The Espinhaço rift system encompasses taphrogenetic events from the Statherian to Tonian in the São Francisco-Congo (SFC) paleocontinent. The magmatism is represented mainly by metamorphosed anorogenic granites and rhyolites with subordinate amphibolites. Zircon U-Pb (LA-ICPMS and SHRIMP) ages from felsic (1748 ± 3 Ma and 1740 ± 8 Ma) and mafic (1725 ± 4 Ma) rock samples, coupled with previous studies suggest that the Espinhaço igneous province erupted from ca. 1.79 Ga to ca. 1.70 Ga. The felsic rocks show characteristics of A-type magmas. The negative εHf(t) data for meta-rhyolite zircons (-12.32 to -17.58), the moderate δ18 O values (7.02 to 7.98) and the REE patterns suggest crustal melting related to an extensional environment.
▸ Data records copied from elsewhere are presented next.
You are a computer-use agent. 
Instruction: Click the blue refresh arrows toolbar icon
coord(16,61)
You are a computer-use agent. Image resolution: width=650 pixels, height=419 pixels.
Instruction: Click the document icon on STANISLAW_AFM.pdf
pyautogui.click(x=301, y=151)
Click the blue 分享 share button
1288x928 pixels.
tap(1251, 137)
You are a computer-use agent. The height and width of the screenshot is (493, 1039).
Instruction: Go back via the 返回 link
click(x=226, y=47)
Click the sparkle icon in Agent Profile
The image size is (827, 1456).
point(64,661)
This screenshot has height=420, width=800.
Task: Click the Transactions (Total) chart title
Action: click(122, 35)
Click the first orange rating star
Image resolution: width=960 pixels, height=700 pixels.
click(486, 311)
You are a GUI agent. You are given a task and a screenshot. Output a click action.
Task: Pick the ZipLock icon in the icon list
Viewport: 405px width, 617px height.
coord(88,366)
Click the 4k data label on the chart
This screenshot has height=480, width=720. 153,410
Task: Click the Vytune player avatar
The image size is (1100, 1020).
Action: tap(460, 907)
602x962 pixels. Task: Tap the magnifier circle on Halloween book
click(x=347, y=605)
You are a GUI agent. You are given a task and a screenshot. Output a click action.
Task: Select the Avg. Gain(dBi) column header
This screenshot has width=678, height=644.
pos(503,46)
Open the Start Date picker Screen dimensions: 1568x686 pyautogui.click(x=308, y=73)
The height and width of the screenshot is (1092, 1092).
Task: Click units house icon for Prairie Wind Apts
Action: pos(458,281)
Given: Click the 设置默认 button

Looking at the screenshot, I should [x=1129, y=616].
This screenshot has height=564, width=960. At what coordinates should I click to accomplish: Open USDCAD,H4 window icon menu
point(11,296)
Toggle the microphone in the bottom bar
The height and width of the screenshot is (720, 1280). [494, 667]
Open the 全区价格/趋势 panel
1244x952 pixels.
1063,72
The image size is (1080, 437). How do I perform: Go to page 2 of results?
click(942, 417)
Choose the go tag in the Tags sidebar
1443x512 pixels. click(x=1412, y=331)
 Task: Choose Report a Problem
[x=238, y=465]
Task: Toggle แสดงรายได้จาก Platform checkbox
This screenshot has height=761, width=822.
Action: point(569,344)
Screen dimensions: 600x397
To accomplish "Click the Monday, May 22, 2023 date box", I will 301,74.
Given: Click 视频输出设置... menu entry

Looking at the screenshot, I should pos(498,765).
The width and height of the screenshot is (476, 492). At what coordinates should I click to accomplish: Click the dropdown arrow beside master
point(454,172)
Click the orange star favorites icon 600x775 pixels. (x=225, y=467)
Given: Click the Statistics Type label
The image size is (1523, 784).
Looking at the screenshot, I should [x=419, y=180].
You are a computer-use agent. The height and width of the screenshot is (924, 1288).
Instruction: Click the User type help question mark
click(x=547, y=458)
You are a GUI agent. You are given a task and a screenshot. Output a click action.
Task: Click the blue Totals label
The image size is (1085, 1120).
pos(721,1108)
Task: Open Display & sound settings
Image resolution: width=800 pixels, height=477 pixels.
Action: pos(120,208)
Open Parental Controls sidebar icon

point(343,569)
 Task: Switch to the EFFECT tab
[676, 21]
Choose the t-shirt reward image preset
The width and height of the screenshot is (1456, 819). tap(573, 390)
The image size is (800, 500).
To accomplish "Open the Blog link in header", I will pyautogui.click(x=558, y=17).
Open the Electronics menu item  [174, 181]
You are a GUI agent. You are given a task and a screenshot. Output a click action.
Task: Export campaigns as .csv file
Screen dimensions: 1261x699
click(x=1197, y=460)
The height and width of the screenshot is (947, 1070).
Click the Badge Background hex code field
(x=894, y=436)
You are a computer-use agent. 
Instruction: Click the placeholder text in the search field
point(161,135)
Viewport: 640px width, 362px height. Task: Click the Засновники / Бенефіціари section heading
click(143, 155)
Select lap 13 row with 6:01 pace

The mafic rock shows negative values of εHf(t) in zircons (-4.05 to -8.25) and moderate δ18 O values (5.56 to 7.87). The results disclose a basaltic magmatism in continental intraplate setting whose parental magma could have been derived from the subcontinental lithospheric mantle with contamination of crustal material. These data coupled with coeval Espinhaço magmatism and mafic dyke swarms found to the south of the Espinhaço rift system reinforce the evidence of a long-lived Statherian silicic large igneous province (SLIP) on the SFC paleocontinental block.